All four of her elder sisters became nuns, and at the age of 15 she entered the Carmelite convent at Lisieux, having been refused admission a year earlier. Although she suffered from depression, scruples—a causeless feeling of guilt—and, at the end, religious doubts, she kept the rule to perfection and maintained a smiling, pleasant, and unselfish manner. Before her death from tuberculosis, she acknowledged that, because of her difficult nature, not one day had ever passed without a struggle. Her burial site at Lisieux became a place of pilgrimage, and a basilica bearing her name was built there (1929–54).

The story of Thérèse’s spiritual development was related in a collection of her epistolary essays, written by order of the prioresses and published in 1898 under the title Histoire d’une âme (“Story of a Soul”).

Her popularity is largely a result of this work, which conveys her loving pursuit of holiness in ordinary life. St.
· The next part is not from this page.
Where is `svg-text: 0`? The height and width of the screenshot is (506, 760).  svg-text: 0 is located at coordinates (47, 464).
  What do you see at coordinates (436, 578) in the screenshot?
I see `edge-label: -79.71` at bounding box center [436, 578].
Thérèse defined her doctrine of the Little Way as “the way of spiritual childhood, the way of trust and absolute surrender.” She was canonized by Pope Pius XI in 1925 and was the youngest person to be designated a doctor of the church.

In 2015 Thérèse’s parents, Saints Louis Martin and Marie-Azélie Guérin, were canonized by Pope Francis I; they were the first spouses to be canonized together as a couple.